Court-métrage de Rémy Barbe (2018)

Je trouve assez marrant de voir à quel point parfois dans la vie, les astres s’alignent et se retrouvent, quelque temps après, en une seule et même problématique. Finissant ma soirée sur un dessin en écoutant mon podcast mensuel « Sale temps pour un film », (que je recommande), l’un des chroniqueurs, à propos d’un film à peine notoire, aborde la question du film et son rapport avec la psychologie de cinéphile. De manière élégante, il expliquait que le cinéphile passionné dans son genre et l’art Cinématographique a une tendance morbide à fuir le réel qui l’entoure en se plongeant dans des œuvres fictives. Gloutonnerie visuelle ou thérapie d’évasion, c’est de la même manière que notre protagoniste Samuel dans « Et le Diable Rit avec Moi » (DRM) se pique. Fuyant son passé, son présent ainsi que ses angoisses sur l’avenir, il se plonge dans le cinéma d’horreur.

Allant à l’encontre même de son statut de marginal dans sa ville, il vit dans ses soirées solitaires les pires atrocitées dans snuff movie, torture porn voir body horror afin de vivre le parfait opposé de ce qu’il est. Thérapie de choc, projection dans ce qu’il n’est pas et ne sera jamais, il ressasse quoi qu’il en soit un vécu indigérable, invivable qu’il l’amène à vouer une haine sans faille pour autrui.

Doutant pourtant de ses propres capacités, Samuel nous joue ces passages de vie complexes que l’on traverse tous un jour. Allant jusqu’au bout du dicton « l’enfer c’est les autres », il nous projette d’abord ce qu’il ne peut supporter en chacun. Il nous montre aussi le ressenti de ce que nos fragilités provoquent à chaque micro agressions extérieure. La vision de l’être cher perdu, de l’acquis perdu ainsi que les réminiscences des moments désirables prennent par ailleurs une place de premier ordre dans le court-métrage. On regrettera à ce sujet de voir ces problématiques élaborées sur le ton de la violence et du sexe en abondance. Parallélisme aux genres de lobby décalés de Samuel, manque d'inspiration ou "sacro-sainte libido quand tu nous tiens", toujours est il que 3 éléments provoquent le désordre dans le bon déroulé du propos :

- Une répétitivité dans la manière de présenter l’extériorisation de ce que ressent Sam

- La saturation d’hémoglobine pour chaque émotion forte

- La volonté de choquer par les énièmes scènes de levrettes pour tout et pour rien (lapsus visuel révélateur coquin de Rémy).

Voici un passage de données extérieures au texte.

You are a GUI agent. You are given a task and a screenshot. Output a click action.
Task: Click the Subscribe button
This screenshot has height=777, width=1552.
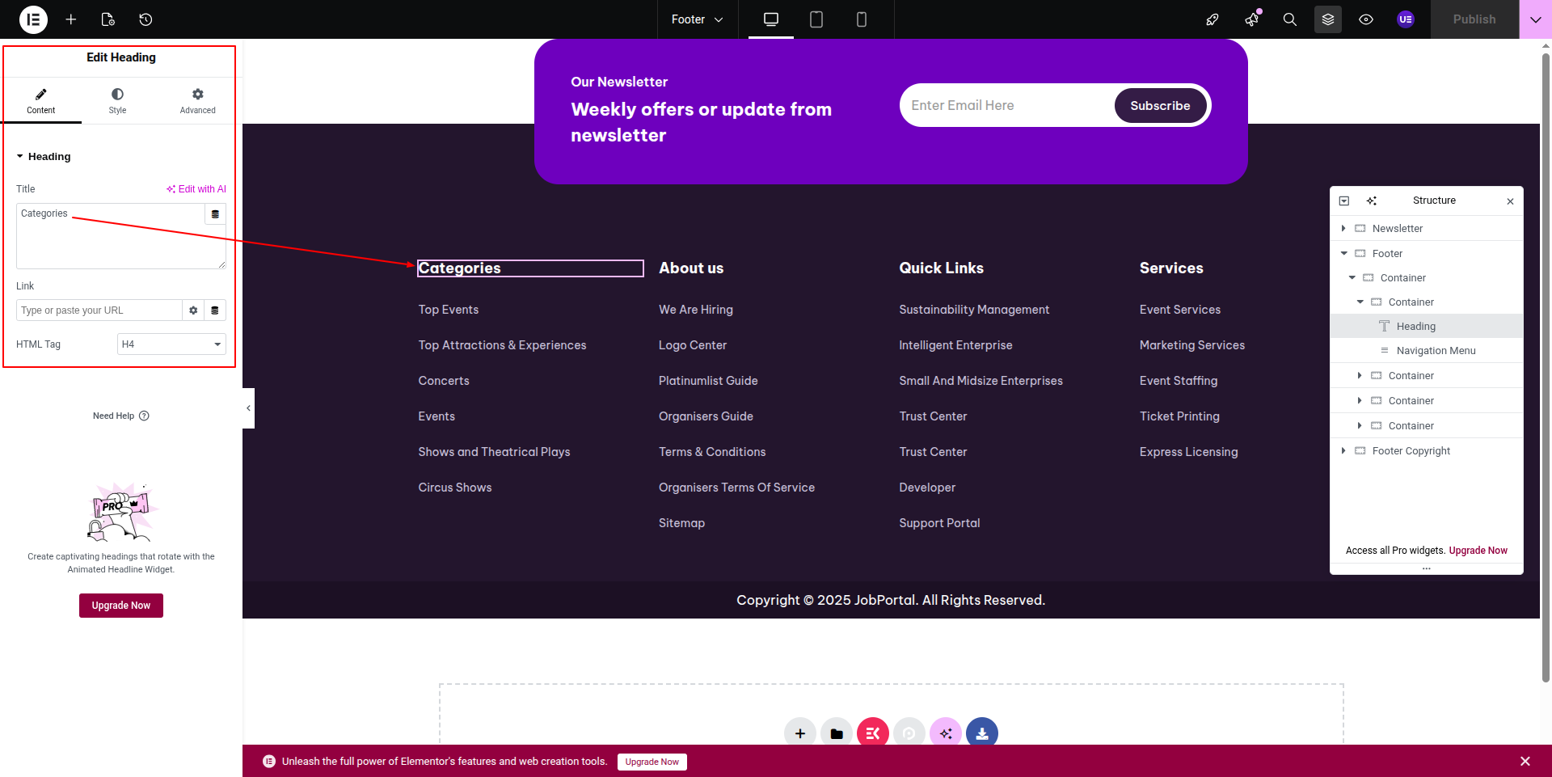point(1159,106)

Cette présentation des faits rend le film plus amateur qu’il ne l’est dans sa composition, donne l’impression de ne pas avoir réfléchi le sujet de la séparation au-delà du pieu, et donne surtout naissance à un Samuel sans fragilités. Quant à l’aspect diabolique du protagoniste dans l’ombre dont on n’identifie pas vraiment la nature (Autre personnalité ? Un souvenir d’un proche ? Sa propre identité rêvée ? Le Vrai Diable ?! Tout en même temps ? ), on ne parvient pas, je trouve, à capter ce à quoi il fait écho. Cette situation rend le personnage détestable, d'autant plus qu'il ne s'exprime que par de l'ASMR virile entrant de force dans les tympans... Je pense comprendre qu'il représente les pensées les plus viscérales d’un Incel à en devenir, en manque de repères et d’affection, se retrouvant tantôt trahit (la fille de la soirée, le vendeur de cassette), tantôt la curiosité de foire (les acheteurs de la boutique, son positionnement musical, sa tenue), et tantôt surtout le solitaire qui ne voit pas d’autres échappatoires que d’avancer seul ad vitam æternam. Si ma vision des choses peut être mise en cause ici, je pense qu’il y a cependant les éléments précédemment listés qui peuvent expliquer mon vécu et celui des notes (un poil trop basse je trouve). Dans la tête de notre petit Samuel, on n’a pas l’impression de vivre le pétage de câble d’un oublié misérable que tout le monde adore ignorer. On n’a pas l’impression dans ce microcosme de voir en action les plans d’un homme au bord du gouffre, sans solution ni but ni porte de sortie à cette situation. On a ici l’impression surtout de traverser la crise d’adolescence de Samsam, lycéen en colère, mal dans sa peau et sans orientations…. Où est la solitude dans ce film ? Il est au final en permanence avec cet être de l’ombre. Où sont les angoisses de l’incertain ? Dans des hectolitres de sang ? Et quand est il de sa vie extérieure ? C’est certes un court-métrage, mais atteindre un tel stade sans autre background que « Eva est parti bouuuuuuu », c’est ledge quoi. Et les rapports de forces par ailleurs entre Sam et Eva sont super flou. C’est certainement une volonté du créateur de mettre le brouillard sur la fin de la relation et son contexte réel, mais dans les faits, on a surtout une absence totale de contexte pour se positionner.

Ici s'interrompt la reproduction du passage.